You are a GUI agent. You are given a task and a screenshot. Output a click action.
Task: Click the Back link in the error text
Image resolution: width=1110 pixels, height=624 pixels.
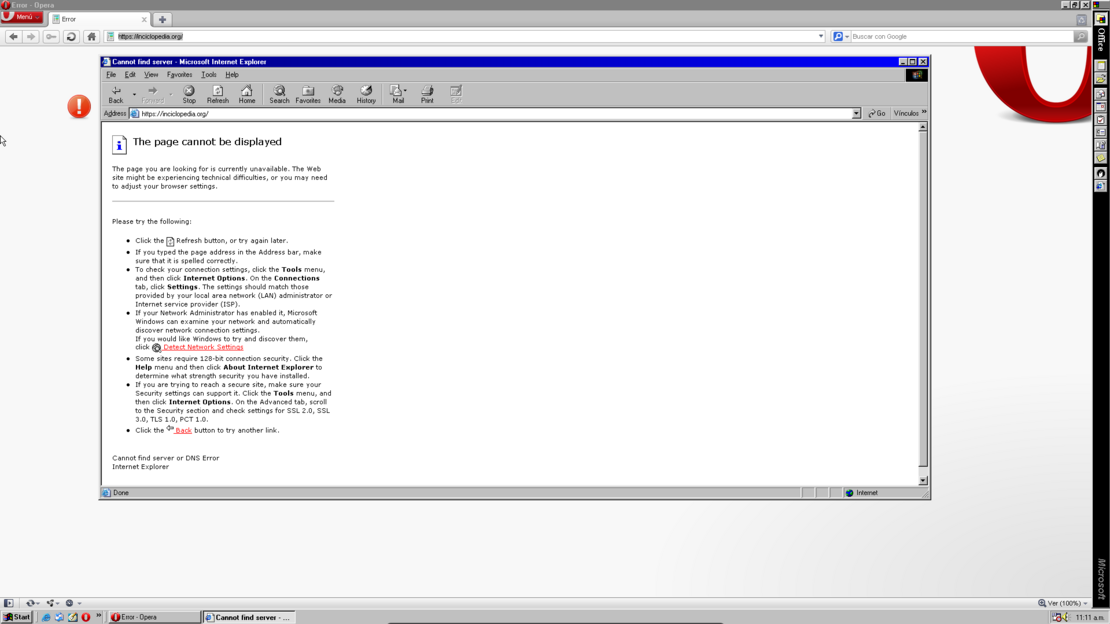coord(181,429)
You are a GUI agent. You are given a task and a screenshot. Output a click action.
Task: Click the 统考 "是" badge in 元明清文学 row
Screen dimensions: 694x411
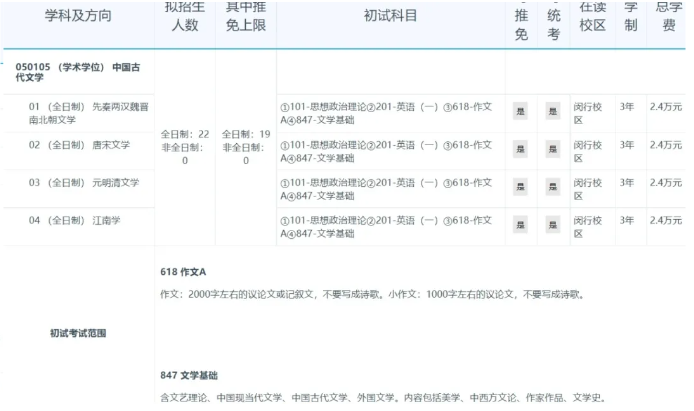(x=553, y=187)

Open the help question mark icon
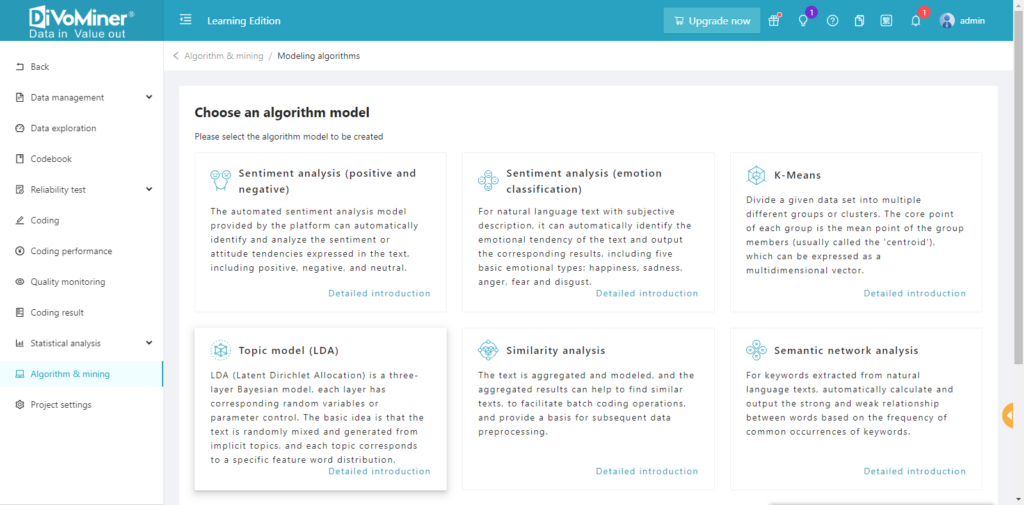(x=832, y=20)
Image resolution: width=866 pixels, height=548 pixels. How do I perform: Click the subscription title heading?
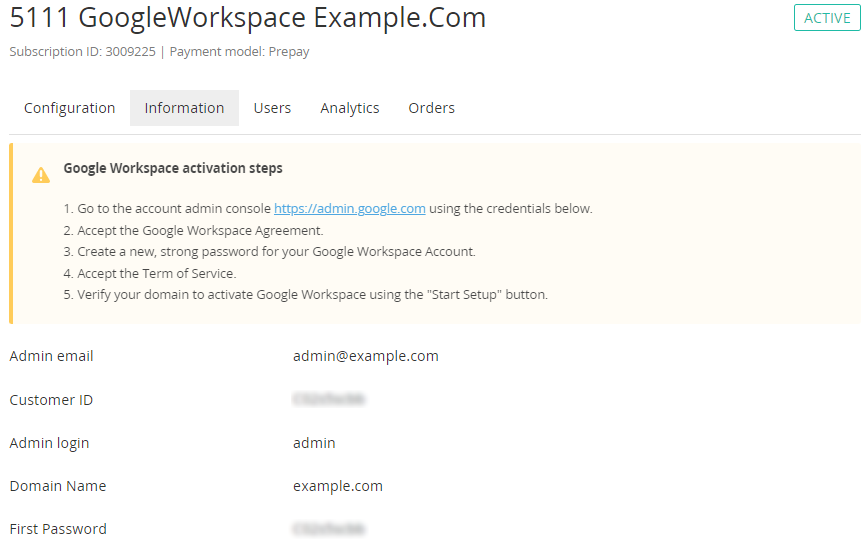pyautogui.click(x=248, y=18)
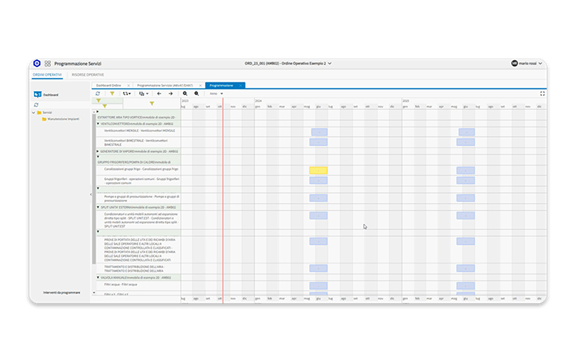This screenshot has height=362, width=576.
Task: Click the left arrow navigation icon
Action: pos(159,94)
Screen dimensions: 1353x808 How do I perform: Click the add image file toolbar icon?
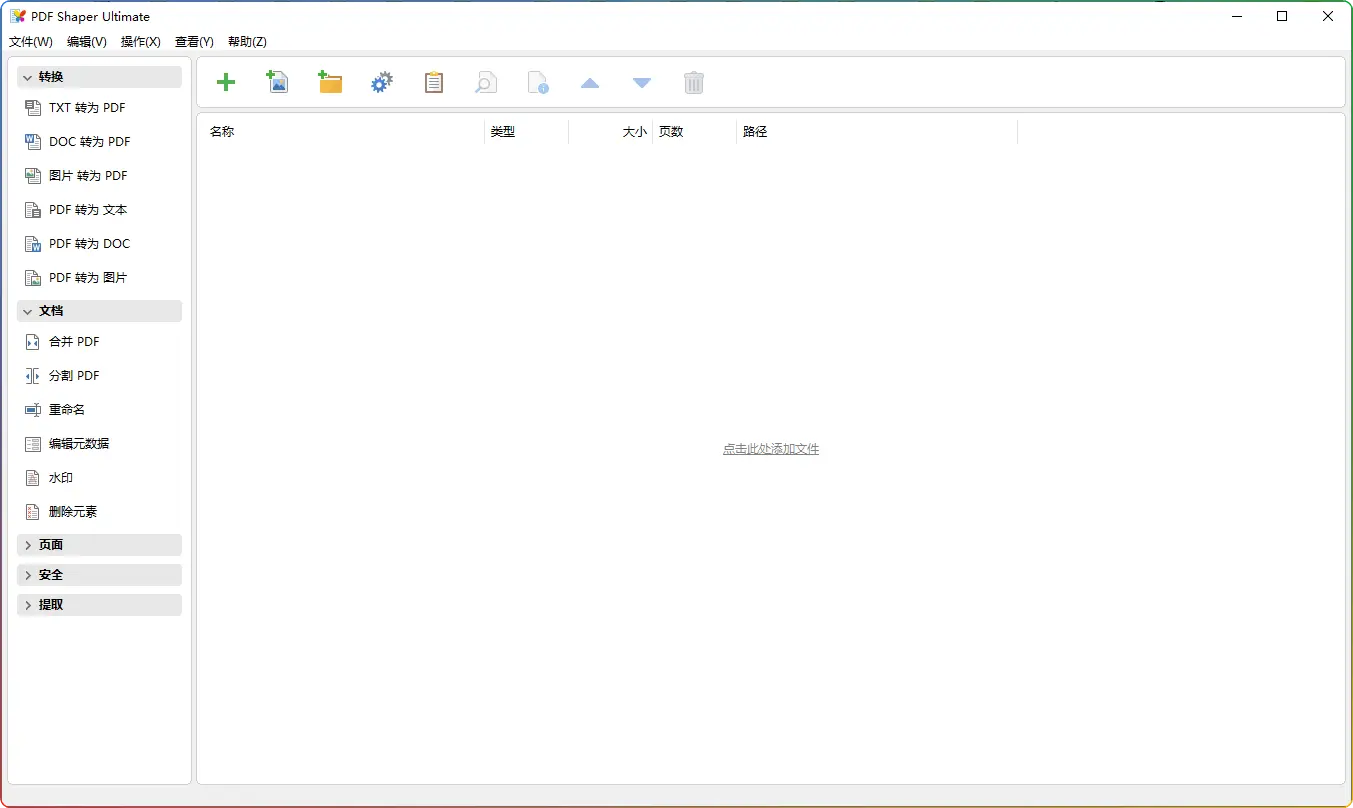(x=277, y=83)
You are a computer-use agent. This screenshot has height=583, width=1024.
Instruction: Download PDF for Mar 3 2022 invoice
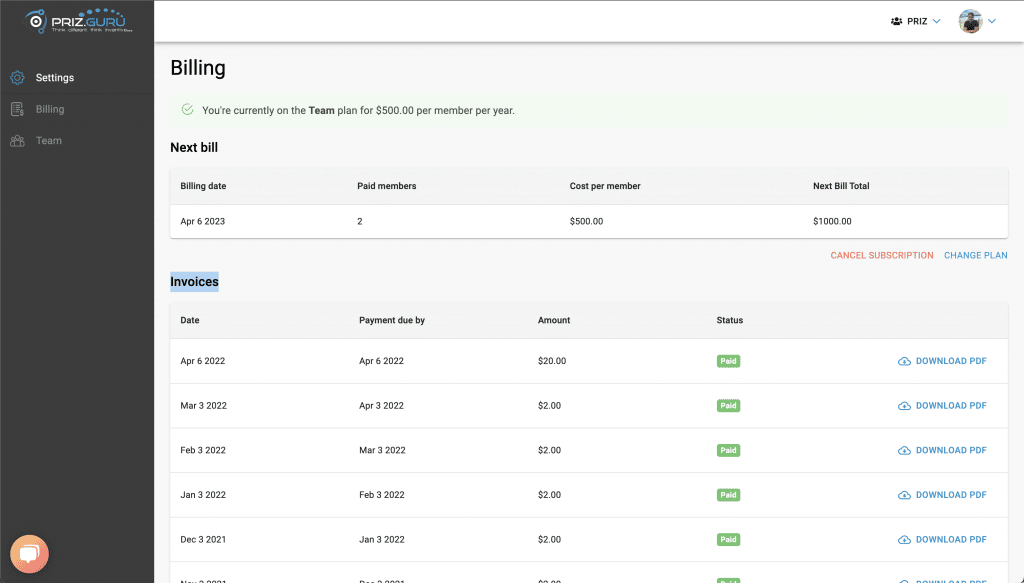[950, 406]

----------

» Your assignment
If an entry holds an image, omit that image and print the remainder exactly as it stands.

» Expected answer
You are a GUI agent. You are given a task and a screenshot. Output a click action.
Task: Click the Back link in the error text
Image resolution: width=1110 pixels, height=624 pixels.
coord(181,429)
You are a GUI agent. You are given a task and a screenshot. Output a click action.
Task: Click the 统考 "是" badge in 元明清文学 row
Screen dimensions: 694x411
(x=553, y=187)

Open the help question mark icon
(x=832, y=20)
Image resolution: width=866 pixels, height=548 pixels. How do I perform: Click the subscription title heading?
pyautogui.click(x=248, y=18)
This screenshot has height=362, width=576.
Task: Click the left arrow navigation icon
Action: pos(159,94)
Screen dimensions: 1353x808 How do I perform: Click the add image file toolbar icon?
(x=277, y=83)
You are a computer-use agent. This screenshot has height=583, width=1024.
Instruction: Download PDF for Mar 3 2022 invoice
[950, 406]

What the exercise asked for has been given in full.